This can't just be effecting me. after running apt-get update then apt-get dist-upgrade, I'm still in the same boat.
A quick look at debian's repository reveals that the latest version of systemd for jessie is 215, there is nothing useful in the backports.
What is your recommended OS for jewel? What do you guys use internally? I've be using debian and ceph together for the last 3.5 years and it's been perfect until now.
I commented out all occurrences of TasksMax, now my mon starts, but everything else is still dead as a doornail. ceph-disk gives me the following and data drives are not getting mounted:
I have yet to get anything to start without major intervention since upgrading from infernalis to jewel 10.2.0
root@elara:/etc/ceph# systemctl status ceph-osd@0
● ceph-osd@0.service - Ceph object storage daemon
Loaded: loaded (/lib/systemd/system/ceph-osd
.service; disabled)
Active: failed (Result: start-limit) since Sat 2016-04-23 19:10:00 MDT; 44min ago
Process: 4141 ExecStart=/usr/bin/ceph-osd -f --cluster ${CLUSTER} --id %i --setuser ceph --setgroup ceph (code=exited, status=1/FAILURE)
Process: 4089 ExecStartPre=/usr/lib/ceph/ceph-osd-prestart.sh --cluster ${CLUSTER} --id %i --setuser ceph --setgroup ceph (code=exited, status=0/SUCCESS)
Main PID: 4141 (code=exited, status=1/FAILURE)
Apr 23 19:10:00 elara systemd1: Unit ceph-osd@0.service entered failed state.
Apr 23 19:10:00 elara systemd1: ceph-osd@0.service start request repeated too quickly, refusing to start.
Apr 23 19:10:00 elara systemd1: Failed to start Ceph object storage daemon.

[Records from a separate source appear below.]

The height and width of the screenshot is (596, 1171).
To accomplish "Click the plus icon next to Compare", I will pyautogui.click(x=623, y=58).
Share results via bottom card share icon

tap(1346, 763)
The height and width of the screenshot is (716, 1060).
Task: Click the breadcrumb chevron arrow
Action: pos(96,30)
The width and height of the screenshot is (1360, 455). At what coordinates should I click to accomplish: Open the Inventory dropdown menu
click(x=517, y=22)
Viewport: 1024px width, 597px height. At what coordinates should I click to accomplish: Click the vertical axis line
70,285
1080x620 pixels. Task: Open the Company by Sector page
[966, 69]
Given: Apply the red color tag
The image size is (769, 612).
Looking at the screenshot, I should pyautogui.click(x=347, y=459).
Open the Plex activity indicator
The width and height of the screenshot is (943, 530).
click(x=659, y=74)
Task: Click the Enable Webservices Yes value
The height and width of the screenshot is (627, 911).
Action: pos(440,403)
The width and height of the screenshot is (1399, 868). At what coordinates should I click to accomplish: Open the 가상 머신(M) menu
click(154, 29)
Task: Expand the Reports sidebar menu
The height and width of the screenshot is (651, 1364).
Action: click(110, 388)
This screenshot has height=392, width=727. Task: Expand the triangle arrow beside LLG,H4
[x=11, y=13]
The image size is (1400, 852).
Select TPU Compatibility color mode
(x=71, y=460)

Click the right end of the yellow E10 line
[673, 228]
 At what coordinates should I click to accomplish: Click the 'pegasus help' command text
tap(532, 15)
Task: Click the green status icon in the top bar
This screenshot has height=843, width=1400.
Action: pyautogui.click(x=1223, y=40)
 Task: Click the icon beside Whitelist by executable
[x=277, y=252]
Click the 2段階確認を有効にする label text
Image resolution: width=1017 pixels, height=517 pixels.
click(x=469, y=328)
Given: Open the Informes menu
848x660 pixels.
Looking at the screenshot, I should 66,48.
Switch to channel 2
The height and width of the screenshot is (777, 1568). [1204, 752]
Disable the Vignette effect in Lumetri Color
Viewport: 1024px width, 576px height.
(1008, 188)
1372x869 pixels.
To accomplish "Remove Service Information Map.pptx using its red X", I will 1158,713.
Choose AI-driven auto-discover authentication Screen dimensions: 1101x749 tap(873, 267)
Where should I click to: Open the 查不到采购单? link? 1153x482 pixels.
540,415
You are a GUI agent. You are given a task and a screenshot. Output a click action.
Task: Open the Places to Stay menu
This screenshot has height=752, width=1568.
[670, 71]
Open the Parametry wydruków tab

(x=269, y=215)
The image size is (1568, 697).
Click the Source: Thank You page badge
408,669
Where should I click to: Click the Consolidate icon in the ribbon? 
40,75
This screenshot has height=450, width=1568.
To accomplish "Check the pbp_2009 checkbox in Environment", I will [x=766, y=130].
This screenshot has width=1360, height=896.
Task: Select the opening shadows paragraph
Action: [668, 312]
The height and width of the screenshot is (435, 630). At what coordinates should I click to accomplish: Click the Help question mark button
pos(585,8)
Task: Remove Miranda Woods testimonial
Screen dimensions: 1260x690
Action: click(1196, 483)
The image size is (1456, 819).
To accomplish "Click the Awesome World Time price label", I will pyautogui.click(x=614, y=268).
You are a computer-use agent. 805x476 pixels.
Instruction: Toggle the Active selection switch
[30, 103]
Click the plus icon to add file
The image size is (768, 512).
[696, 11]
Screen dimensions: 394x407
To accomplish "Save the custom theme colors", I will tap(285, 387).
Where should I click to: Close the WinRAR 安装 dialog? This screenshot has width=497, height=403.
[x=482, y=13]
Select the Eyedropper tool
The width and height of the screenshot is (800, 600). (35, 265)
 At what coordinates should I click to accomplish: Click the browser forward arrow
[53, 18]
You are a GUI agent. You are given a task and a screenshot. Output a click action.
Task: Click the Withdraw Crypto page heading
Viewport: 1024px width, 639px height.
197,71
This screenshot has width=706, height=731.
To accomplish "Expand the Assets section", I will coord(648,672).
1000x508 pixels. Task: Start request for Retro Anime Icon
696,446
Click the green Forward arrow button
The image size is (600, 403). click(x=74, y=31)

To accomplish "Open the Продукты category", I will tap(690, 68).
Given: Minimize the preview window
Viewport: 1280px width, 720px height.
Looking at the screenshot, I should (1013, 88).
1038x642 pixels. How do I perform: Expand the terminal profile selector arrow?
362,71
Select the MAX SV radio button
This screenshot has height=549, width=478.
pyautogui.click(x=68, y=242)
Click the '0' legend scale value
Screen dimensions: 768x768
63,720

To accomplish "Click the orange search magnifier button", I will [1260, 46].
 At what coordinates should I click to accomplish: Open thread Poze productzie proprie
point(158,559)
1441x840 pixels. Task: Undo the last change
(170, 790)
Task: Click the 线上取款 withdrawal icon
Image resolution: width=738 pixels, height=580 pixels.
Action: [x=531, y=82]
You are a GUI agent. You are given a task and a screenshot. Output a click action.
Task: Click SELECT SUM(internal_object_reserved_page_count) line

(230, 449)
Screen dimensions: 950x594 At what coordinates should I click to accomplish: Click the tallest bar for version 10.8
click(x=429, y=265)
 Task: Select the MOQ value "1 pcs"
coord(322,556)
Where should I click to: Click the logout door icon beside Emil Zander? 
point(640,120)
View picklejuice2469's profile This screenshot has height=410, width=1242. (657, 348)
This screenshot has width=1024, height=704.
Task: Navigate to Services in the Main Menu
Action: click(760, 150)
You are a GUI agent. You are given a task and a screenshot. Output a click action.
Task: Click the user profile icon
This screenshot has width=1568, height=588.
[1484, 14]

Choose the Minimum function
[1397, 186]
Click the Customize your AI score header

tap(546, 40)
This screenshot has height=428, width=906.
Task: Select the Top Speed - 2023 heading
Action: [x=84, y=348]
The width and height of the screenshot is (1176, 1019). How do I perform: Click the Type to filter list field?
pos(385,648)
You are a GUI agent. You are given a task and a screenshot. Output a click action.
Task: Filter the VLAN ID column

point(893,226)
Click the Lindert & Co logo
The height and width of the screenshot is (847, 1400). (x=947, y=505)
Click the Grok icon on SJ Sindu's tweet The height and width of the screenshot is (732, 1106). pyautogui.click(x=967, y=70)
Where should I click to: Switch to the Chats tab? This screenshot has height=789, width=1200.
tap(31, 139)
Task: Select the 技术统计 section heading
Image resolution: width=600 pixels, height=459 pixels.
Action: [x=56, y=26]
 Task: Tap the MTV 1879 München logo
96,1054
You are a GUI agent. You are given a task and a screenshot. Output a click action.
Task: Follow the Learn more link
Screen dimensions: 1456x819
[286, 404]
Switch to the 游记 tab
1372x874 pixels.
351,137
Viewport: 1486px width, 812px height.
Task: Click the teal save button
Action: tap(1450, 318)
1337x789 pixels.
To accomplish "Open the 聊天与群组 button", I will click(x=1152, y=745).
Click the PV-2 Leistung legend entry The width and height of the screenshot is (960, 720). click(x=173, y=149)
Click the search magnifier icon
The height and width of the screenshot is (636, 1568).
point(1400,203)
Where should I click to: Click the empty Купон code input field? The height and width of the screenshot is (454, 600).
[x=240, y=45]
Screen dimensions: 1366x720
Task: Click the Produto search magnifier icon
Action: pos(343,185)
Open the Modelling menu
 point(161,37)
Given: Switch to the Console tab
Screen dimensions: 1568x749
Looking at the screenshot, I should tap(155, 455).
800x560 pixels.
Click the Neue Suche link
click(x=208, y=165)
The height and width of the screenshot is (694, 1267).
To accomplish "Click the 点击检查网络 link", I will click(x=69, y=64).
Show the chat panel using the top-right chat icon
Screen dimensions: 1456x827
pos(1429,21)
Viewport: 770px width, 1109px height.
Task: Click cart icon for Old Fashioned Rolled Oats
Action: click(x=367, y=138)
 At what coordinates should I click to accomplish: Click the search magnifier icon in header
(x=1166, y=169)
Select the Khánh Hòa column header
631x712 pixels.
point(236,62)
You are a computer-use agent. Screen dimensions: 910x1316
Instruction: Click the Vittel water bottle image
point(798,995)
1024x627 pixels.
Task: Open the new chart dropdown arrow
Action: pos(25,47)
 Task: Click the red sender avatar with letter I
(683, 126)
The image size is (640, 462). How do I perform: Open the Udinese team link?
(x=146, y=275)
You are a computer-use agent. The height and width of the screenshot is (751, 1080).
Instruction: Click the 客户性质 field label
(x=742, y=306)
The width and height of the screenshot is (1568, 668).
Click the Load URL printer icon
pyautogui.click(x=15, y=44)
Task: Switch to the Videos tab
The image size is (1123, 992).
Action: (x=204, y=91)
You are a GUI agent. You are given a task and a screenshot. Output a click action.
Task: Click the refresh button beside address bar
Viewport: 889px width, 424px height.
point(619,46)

Apr 23 19:10:00 elara systemd1: Unit ceph-osd@0.service entered failed state.
Apr 23 19:25:07 elara systemd1: ceph-osd@0.service start request repeated too quickly, refusing to start.
Apr 23 19:25:07 elara systemd1: Failed to start Ceph object storage daemon.
root@elara:/etc/ceph# systemctl status ceph-disk@0
● ceph-disk@0.service - Ceph disk activation: /0
Loaded: loaded (/lib/systemd/system/ceph-disk@.service; static)
Active: inactive (dead)
root@elara:/etc/ceph# systemctl start ceph-disk@0
Job for ceph-disk@0.service failed. See 'systemctl status ceph-disk@0.service' and 'journalctl -xn' for details.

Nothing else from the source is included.